I agree it would really make me mad.

I think if you take the time to call in they should at least just be upfront and say, well it may have been, but we don't have the man power right now to come out and check... I would much rather hear that then being called stupid... in a sense over the phone.


----------



## hunt4P&amp;Y (Sep 23, 2004)

Lvn2Hnt said:


> If you call out to report a cat to G&F, they make it seem like it's more like 2-4 and they are all out west. Not in Bismarck or the surrounding areas.


I agree. Talked the the warden two weekends ago while out west, he asked why I had my pistol with bowhunting. I said so I can kill a cat, and for protection. He goes. AHhh there isn't any cats around, you shoulden't carry that. I replyed I am going to carry it, I have had cat tracks over mine in the mud. Not a good feeling.

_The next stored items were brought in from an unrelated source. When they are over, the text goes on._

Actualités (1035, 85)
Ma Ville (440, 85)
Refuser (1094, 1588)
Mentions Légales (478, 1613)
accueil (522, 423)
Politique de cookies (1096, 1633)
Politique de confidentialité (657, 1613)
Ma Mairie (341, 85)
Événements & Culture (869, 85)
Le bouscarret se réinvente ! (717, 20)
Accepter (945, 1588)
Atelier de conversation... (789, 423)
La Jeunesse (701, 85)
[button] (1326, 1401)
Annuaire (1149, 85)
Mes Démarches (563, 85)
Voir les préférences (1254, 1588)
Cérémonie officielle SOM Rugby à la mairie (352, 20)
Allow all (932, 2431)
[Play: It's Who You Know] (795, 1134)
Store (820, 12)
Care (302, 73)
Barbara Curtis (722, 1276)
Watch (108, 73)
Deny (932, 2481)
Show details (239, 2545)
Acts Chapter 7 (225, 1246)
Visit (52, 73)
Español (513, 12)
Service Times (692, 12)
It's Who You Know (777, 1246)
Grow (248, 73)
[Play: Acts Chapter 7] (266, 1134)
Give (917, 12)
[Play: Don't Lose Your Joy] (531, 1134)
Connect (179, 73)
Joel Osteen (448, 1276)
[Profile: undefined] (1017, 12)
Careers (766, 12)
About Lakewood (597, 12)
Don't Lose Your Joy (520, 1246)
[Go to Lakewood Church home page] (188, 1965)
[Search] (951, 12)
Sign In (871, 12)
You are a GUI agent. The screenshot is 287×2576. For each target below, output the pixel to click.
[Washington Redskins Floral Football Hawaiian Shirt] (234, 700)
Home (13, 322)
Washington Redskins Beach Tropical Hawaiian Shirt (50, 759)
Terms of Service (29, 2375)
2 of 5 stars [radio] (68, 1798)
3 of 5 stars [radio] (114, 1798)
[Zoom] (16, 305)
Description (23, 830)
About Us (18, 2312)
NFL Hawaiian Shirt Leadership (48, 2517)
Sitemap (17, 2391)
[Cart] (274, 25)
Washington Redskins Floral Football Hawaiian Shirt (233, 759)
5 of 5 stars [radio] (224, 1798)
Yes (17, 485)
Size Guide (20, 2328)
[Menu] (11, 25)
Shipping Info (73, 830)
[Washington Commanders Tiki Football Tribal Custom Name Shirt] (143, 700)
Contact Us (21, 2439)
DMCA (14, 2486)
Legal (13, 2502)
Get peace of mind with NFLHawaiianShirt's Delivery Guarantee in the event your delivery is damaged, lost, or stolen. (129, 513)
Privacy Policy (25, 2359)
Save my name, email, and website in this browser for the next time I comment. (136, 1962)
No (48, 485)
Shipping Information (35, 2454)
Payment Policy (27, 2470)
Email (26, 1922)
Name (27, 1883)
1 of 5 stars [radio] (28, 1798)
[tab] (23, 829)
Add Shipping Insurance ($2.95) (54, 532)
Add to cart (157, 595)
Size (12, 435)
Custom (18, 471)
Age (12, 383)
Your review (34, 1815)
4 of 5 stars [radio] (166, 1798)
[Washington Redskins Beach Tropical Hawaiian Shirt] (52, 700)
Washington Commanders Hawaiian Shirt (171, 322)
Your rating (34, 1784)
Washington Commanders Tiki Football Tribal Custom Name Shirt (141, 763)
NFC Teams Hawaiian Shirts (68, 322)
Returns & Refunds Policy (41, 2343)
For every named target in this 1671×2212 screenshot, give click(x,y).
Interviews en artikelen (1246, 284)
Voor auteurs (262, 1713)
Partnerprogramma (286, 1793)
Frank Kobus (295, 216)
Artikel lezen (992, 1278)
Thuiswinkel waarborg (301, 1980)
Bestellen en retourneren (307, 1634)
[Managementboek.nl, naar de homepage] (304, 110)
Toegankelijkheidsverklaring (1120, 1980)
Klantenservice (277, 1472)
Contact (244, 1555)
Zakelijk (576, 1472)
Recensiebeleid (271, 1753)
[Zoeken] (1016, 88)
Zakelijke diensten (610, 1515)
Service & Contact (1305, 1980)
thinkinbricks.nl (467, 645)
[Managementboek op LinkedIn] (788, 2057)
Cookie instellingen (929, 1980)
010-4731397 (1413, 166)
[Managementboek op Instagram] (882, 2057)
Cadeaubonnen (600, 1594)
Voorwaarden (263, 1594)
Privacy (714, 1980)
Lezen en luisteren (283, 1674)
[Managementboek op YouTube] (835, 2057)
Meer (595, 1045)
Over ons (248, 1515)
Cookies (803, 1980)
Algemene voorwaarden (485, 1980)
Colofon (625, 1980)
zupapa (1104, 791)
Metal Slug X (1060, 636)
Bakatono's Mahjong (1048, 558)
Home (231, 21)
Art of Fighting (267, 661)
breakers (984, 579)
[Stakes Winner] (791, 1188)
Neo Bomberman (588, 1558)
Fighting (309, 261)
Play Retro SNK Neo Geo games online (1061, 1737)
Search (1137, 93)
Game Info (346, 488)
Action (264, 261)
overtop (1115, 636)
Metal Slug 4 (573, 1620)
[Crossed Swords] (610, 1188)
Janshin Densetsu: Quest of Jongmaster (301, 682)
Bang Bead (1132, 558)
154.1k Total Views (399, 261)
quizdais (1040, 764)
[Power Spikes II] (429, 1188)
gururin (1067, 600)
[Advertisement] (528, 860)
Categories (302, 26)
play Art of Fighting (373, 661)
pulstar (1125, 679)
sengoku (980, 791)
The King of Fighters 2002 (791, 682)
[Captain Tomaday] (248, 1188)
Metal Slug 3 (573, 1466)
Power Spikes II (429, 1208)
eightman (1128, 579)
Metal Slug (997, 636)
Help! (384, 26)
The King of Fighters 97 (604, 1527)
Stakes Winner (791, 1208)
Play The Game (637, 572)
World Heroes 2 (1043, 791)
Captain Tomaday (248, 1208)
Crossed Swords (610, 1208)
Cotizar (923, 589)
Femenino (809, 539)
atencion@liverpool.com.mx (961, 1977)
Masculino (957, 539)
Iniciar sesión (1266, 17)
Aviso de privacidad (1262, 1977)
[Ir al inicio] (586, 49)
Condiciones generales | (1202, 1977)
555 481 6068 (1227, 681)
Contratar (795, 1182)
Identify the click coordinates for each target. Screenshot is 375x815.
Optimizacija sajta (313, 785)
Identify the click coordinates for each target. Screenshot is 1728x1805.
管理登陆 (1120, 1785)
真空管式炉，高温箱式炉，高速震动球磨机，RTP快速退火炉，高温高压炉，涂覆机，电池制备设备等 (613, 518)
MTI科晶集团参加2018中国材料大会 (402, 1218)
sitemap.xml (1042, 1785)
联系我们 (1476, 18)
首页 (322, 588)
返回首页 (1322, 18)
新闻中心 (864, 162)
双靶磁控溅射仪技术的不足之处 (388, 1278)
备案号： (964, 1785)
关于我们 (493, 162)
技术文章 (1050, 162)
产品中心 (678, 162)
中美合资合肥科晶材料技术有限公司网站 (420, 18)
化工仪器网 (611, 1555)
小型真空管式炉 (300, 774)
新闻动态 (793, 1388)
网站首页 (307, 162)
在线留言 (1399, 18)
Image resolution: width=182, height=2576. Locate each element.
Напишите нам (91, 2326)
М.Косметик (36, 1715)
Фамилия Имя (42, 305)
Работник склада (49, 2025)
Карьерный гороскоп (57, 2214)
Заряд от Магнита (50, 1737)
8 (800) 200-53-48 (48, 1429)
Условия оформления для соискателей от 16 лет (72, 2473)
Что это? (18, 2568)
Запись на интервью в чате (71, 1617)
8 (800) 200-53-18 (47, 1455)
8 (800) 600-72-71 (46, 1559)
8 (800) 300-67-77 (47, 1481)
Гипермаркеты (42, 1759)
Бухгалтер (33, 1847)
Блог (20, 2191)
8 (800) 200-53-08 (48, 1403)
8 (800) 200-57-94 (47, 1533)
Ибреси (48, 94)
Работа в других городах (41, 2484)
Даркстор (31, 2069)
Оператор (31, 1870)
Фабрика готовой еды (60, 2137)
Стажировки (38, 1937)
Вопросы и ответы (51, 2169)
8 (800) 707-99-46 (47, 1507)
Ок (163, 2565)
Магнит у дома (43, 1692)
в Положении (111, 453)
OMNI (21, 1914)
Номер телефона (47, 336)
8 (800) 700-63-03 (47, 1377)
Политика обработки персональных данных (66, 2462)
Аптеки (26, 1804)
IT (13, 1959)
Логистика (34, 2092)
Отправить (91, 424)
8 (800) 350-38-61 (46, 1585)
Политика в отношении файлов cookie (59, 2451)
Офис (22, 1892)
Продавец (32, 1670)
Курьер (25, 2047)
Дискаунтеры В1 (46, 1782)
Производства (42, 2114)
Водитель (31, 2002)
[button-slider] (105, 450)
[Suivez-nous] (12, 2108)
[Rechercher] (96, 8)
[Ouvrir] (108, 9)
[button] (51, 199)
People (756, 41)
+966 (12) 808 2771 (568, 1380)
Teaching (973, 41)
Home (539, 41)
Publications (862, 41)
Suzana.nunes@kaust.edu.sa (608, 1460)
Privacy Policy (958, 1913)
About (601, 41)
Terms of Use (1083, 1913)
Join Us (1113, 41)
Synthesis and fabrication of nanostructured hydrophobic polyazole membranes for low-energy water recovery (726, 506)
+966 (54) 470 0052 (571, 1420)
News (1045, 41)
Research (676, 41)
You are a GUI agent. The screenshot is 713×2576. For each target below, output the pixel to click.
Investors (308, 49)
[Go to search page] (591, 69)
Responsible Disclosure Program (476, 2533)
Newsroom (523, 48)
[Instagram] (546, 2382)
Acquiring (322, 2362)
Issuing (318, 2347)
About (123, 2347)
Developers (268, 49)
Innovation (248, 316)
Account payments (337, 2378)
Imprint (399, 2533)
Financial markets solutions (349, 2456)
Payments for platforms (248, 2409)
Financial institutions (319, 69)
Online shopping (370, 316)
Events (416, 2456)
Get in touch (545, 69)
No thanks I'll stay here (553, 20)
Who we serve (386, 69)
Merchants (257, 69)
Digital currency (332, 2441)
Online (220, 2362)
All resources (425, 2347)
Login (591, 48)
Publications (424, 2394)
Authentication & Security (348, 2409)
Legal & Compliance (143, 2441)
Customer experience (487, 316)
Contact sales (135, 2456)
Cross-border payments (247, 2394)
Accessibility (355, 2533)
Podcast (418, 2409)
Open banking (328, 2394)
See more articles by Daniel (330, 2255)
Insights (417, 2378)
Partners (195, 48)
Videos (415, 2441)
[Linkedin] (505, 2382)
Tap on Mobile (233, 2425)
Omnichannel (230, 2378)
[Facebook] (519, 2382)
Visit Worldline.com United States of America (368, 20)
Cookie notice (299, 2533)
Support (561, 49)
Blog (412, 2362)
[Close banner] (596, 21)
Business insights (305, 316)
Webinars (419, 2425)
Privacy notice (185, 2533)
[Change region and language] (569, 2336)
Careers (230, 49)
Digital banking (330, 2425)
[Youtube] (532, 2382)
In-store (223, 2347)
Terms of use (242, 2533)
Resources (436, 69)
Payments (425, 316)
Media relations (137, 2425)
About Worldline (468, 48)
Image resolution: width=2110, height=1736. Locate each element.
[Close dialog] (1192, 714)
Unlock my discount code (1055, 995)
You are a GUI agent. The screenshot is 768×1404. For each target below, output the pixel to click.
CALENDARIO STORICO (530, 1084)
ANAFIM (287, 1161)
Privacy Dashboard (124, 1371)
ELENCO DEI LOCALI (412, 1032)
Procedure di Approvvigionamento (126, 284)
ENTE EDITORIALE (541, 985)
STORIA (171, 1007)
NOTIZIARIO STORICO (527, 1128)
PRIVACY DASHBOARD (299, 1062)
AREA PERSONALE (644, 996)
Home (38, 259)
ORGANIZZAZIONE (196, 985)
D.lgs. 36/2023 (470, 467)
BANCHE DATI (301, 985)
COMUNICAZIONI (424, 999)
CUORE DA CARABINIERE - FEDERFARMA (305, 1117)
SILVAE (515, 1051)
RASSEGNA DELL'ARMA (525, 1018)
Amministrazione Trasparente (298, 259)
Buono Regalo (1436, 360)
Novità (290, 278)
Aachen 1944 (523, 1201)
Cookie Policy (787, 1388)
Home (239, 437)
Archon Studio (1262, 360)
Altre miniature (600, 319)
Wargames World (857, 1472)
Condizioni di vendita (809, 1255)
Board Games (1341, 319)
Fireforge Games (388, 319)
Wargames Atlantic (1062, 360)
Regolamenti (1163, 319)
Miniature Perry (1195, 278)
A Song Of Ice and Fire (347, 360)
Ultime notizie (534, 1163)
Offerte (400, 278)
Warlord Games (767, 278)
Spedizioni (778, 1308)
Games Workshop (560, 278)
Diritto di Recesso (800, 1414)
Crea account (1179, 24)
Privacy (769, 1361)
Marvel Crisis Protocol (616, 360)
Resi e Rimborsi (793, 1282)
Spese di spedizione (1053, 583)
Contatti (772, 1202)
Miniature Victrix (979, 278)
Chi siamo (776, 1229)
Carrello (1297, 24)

I later got him to admit that there was a fair share of sightings in that area.

I would not be suprised if we had a cat strole into Fargo. They are here. Just a matter of time.


----------



## R y a n (Apr 4, 2005)

Lvn2Hnt said:


> If you call out to report a cat to G&F, they make it seem like it's more like 2-4 and they are all out west. Not in Bismarck or the surrounding areas.


So you simply want them to acknowledge that there are cats in the Bismarck area.

I think they have acknowledged it.

But what next? I personally don't believe they have any investigative curiousity to run out to every call. An attack is an attack.

In the beginning I think they wanted to see if they were from cats, because North Dakota had 0 cats to everyone's knowledge.

It is a much different world now. Everyone acknowledges their existence. No more proof is needed. point taken.

So now what is next?

I think the issue is being beaten to death and drug thru the ringer.... noone is surprised anymore by another cat attack.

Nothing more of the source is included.